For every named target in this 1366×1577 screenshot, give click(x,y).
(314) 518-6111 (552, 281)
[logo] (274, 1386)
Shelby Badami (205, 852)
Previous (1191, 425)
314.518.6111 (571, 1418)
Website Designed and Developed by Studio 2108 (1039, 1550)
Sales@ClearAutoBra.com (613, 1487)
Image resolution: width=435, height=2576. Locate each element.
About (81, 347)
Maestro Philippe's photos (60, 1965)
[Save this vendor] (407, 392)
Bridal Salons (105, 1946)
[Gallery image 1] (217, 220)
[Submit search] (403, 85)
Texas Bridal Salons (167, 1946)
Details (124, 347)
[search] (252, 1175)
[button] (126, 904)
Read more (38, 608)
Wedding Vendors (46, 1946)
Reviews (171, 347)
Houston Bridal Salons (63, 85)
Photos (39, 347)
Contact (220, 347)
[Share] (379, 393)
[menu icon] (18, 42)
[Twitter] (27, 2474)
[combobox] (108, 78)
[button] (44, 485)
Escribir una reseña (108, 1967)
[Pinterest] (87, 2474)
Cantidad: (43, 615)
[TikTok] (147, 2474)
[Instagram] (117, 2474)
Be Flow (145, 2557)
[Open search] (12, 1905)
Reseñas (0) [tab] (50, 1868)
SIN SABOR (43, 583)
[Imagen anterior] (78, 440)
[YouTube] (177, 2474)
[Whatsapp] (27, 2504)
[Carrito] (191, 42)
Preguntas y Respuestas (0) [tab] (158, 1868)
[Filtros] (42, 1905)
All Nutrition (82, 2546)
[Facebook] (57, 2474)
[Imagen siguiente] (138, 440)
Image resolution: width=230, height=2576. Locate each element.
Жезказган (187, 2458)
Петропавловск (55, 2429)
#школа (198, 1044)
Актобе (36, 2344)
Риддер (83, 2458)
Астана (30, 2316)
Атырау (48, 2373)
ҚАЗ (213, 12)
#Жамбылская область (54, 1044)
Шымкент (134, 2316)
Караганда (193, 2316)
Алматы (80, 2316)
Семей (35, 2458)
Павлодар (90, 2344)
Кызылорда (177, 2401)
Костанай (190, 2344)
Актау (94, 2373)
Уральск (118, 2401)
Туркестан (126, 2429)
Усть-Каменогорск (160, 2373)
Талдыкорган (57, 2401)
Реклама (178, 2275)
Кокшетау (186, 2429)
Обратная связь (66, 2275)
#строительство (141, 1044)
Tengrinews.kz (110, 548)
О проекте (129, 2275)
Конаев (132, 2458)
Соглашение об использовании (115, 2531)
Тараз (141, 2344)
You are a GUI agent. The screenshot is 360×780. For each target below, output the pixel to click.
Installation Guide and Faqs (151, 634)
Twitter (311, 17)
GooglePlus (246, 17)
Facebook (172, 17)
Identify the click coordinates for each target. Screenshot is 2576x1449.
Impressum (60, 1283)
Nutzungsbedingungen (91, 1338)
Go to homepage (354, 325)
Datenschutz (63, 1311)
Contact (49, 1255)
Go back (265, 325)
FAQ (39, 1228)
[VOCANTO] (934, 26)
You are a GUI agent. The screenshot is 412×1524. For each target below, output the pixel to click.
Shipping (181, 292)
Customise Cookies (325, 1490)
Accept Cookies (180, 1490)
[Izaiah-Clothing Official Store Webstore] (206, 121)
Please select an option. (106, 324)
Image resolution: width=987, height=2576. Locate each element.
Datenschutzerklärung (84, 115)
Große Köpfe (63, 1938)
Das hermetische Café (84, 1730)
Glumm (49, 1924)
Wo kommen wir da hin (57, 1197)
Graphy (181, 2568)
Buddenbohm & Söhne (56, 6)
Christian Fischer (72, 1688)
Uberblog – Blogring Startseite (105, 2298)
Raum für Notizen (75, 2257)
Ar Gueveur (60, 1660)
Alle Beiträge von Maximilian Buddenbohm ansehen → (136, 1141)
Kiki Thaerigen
################
### [Work to complete]
Every line in the material must be repeated verbatim.

### [Response area]
For every named target in this 1366×1577 screenshot, give click(x,y).
(314) 518-6111 (552, 281)
[logo] (274, 1386)
Shelby Badami (205, 852)
Previous (1191, 425)
314.518.6111 (571, 1418)
Website Designed and Developed by Studio 2108 (1039, 1550)
Sales@ClearAutoBra.com (613, 1487)
Image resolution: width=435, height=2576. Locate each element.
About (81, 347)
Maestro Philippe's photos (60, 1965)
[Save this vendor] (407, 392)
Bridal Salons (105, 1946)
[Gallery image 1] (217, 220)
[Submit search] (403, 85)
Texas Bridal Salons (167, 1946)
Details (124, 347)
[search] (252, 1175)
[button] (126, 904)
Read more (38, 608)
Wedding Vendors (46, 1946)
Reviews (171, 347)
Houston Bridal Salons (63, 85)
Photos (39, 347)
Contact (220, 347)
[Share] (379, 393)
[menu icon] (18, 42)
[Twitter] (27, 2474)
[combobox] (108, 78)
[button] (44, 485)
Escribir una reseña (108, 1967)
[Pinterest] (87, 2474)
Cantidad: (43, 615)
[TikTok] (147, 2474)
[Instagram] (117, 2474)
Be Flow (145, 2557)
[Open search] (12, 1905)
Reseñas (0) [tab] (50, 1868)
SIN SABOR (43, 583)
[Imagen anterior] (78, 440)
[YouTube] (177, 2474)
[Whatsapp] (27, 2504)
[Carrito] (191, 42)
Preguntas y Respuestas (0) [tab] (158, 1868)
[Filtros] (42, 1905)
All Nutrition (82, 2546)
[Facebook] (57, 2474)
[Imagen siguiente] (138, 440)
Image resolution: width=230, height=2576. Locate each element.
Жезказган (187, 2458)
Петропавловск (55, 2429)
#школа (198, 1044)
Актобе (36, 2344)
Риддер (83, 2458)
Астана (30, 2316)
Атырау (48, 2373)
ҚАЗ (213, 12)
#Жамбылская область (54, 1044)
Шымкент (134, 2316)
Караганда (193, 2316)
Алматы (80, 2316)
Семей (35, 2458)
Павлодар (90, 2344)
Кызылорда (177, 2401)
Костанай (190, 2344)
Актау (94, 2373)
Уральск (118, 2401)
Туркестан (126, 2429)
Усть-Каменогорск (160, 2373)
Талдыкорган (57, 2401)
Реклама (178, 2275)
Кокшетау (186, 2429)
Обратная связь (66, 2275)
#строительство (141, 1044)
Tengrinews.kz (110, 548)
О проекте (129, 2275)
Конаев (132, 2458)
Соглашение об использовании (115, 2531)
Тараз (141, 2344)
You are a GUI agent. The screenshot is 360×780. For each target below, output the pixel to click.
Installation Guide and Faqs (151, 634)
Twitter (311, 17)
GooglePlus (246, 17)
Facebook (172, 17)
Identify the click coordinates for each target. Screenshot is 2576x1449.
Impressum (60, 1283)
Nutzungsbedingungen (91, 1338)
Go to homepage (354, 325)
Datenschutz (63, 1311)
Contact (49, 1255)
Go back (265, 325)
FAQ (39, 1228)
[VOCANTO] (934, 26)
You are a GUI agent. The screenshot is 412×1524. For each target below, output the pixel to click.
Shipping (181, 292)
Customise Cookies (325, 1490)
Accept Cookies (180, 1490)
[Izaiah-Clothing Official Store Webstore] (206, 121)
Please select an option. (106, 324)
Image resolution: width=987, height=2576. Locate each element.
Datenschutzerklärung (84, 115)
Große Köpfe (63, 1938)
Das hermetische Café (84, 1730)
Glumm (49, 1924)
Wo kommen wir da hin (57, 1197)
Graphy (181, 2568)
Buddenbohm & Söhne (56, 6)
Christian Fischer (72, 1688)
Uberblog – Blogring Startseite (105, 2298)
Raum für Notizen (75, 2257)
Ar Gueveur (60, 1660)
Alle Beiträge von Maximilian Buddenbohm ansehen → (136, 1141)
Kiki Thaerigen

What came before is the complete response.